Here is the matrix describing the wins:

In [5]:
n = len(big10_schools)
M = dok_matrix((n,n))
for i,game in big10_results.iterrows():
    if game.team1_score > game.team2_score:
        win_index = big10_schools.index(game.team1_name)
        lose_index = big10_schools.index(game.team2_name)
        M[win_index,lose_index] = 1 
    elif game.team1_score < game.team2_score:
        win_index = big10_schools.index(game.team2_name)
        lose_index = big10_schools.index(game.team1_name)
        M[win_index,lose_index] = 1
M.todense().astype(int)
Out[5]:
matrix([[0, 0, 0, 0, 0, 0, 1, 0, 0, 0, 0, 0, 0],
        [0, 0, 0, 1, 0, 0, 0, 0, 0, 0, 0, 0, 0],
        [1, 1, 0, 1, 0, 0, 1, 1, 0, 0, 0, 0, 0],
        [1, 0, 0, 0, 0, 0, 1, 0, 0, 0, 0, 0, 0],
        [0, 1, 0, 1, 0, 1, 0, 1, 1, 0, 1, 0, 1],
        [0, 1, 0, 1, 0, 0, 0, 0, 0, 0, 1, 1, 0],
        [0, 1, 0, 0, 0, 0, 0, 0, 0, 0, 0, 1, 1],
        [1, 0, 0, 0, 0, 1, 1, 0, 0, 0, 0, 0, 0],
        [1, 0, 1, 0, 0, 1, 1, 1, 0, 0, 0, 1, 1],
        [0, 1, 0, 1, 1, 1, 1, 1, 0, 0, 1, 0, 0],
        [1, 1, 1, 1, 0, 0, 0, 0, 0, 0, 0, 0, 1],
        [1, 1, 1, 0, 0, 0, 0, 1, 0, 1, 0, 0, 0],
        [1, 0, 1, 0, 0, 0, 0, 1, 0, 0, 0, 1, 0]])

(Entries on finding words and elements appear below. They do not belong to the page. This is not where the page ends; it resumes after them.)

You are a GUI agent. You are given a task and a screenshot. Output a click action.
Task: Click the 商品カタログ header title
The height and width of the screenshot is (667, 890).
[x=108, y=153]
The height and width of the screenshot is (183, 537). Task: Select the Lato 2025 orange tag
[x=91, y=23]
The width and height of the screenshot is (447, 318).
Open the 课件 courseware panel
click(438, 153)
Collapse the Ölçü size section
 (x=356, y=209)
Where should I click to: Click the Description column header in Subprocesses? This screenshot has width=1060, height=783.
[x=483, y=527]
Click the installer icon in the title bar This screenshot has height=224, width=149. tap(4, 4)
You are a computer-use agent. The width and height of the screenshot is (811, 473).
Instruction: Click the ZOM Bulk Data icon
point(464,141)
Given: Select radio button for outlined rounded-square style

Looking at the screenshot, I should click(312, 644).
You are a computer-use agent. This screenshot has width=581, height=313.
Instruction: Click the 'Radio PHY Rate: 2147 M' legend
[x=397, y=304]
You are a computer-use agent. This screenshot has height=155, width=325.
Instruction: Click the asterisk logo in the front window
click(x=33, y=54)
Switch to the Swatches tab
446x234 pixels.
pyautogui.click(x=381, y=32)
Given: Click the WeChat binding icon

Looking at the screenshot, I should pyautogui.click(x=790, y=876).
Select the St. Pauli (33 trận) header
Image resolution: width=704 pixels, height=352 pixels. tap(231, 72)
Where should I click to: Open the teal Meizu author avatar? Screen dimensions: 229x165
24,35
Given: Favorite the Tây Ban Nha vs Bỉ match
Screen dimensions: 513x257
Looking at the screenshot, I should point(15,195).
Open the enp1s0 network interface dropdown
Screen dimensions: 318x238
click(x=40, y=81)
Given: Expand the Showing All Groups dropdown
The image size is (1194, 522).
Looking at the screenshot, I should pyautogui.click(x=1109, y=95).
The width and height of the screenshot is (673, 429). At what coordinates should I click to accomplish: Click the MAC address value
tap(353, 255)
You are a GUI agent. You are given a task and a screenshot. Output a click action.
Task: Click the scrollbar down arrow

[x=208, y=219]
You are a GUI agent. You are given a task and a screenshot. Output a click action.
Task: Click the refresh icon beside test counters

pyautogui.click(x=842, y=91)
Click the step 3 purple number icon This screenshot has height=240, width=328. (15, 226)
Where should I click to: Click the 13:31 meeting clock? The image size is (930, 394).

As is often the case for a matrix of moderate size, it's a bit easier to visualize as an adjacency graph.

The following code uses that matrix to set up and solve the equations we need to find the maximum likelihood estimate.

In [6]:
def f(r):
    tot = sum(r)
    rr = [x/tot for x in r]
    eqs = [
        M[i].sum()/rr[i] - sum([(M[j,i]+M[i,j])/(rr[i]+rr[j]) for j in range(i)]) \
        for i in range(n)
    ]
    return eqs
sol = root(f,np.ones(n), method='lm')
print(sol.success)
sol.x
True
Out[6]:
array([0.34294504, 0.34380177, 1.00336457, 0.37810279, 1.39520869,
       0.80213435, 0.4913659 , 0.51804283, 1.15740744, 1.11250255,
       0.74170095, 0.66066146, 0.53438993])

Here are the teams listed in order of strength, according to the algorithm:

In [7]:
sorted_indices = sol.x.argsort()
ranked = [(big10_schools[i], sol.x[i]) for i in sorted_indices]
ranked.reverse()
ranked
Out[7]:
[('Michigan', 1.3952086945071658),
 ('Northwestern', 1.1574074364026428),
 ('Ohio St', 1.1125025544257396),
 ('Iowa', 1.0033645705860956),
 ('Michigan St', 0.8021343527440178),
 ('Penn St', 0.7417009504151999),
 ('Purdue', 0.6606614585370844),
 ('Wisconsin', 0.5343899346984003),
 ('Nebraska', 0.5180428312033509),
 ('Minnesota', 0.4913659048836186),
 ('Maryland', 0.3781027892567586),
 ('Indiana', 0.3438017665657447),
 ('Illinois', 0.34294503641492724)]

Well, that's disappointing - it looks like the model predicts that Ohio State will lose the Big Ten Championship game! It's close, though, as the prediction is barely above 50/50:

In [8]:
1.1574074364026428/(1.1574074364026428+1.1125025544257396)
Out[8]:
0.5098913353741652

Exercise: Perform a maximum likelihood ranking of the SEC. Note that Arkansas was winless and Mississippi was nearly winless, as they beat only Arkansas. You'll need to take that into account when constructing your matrix.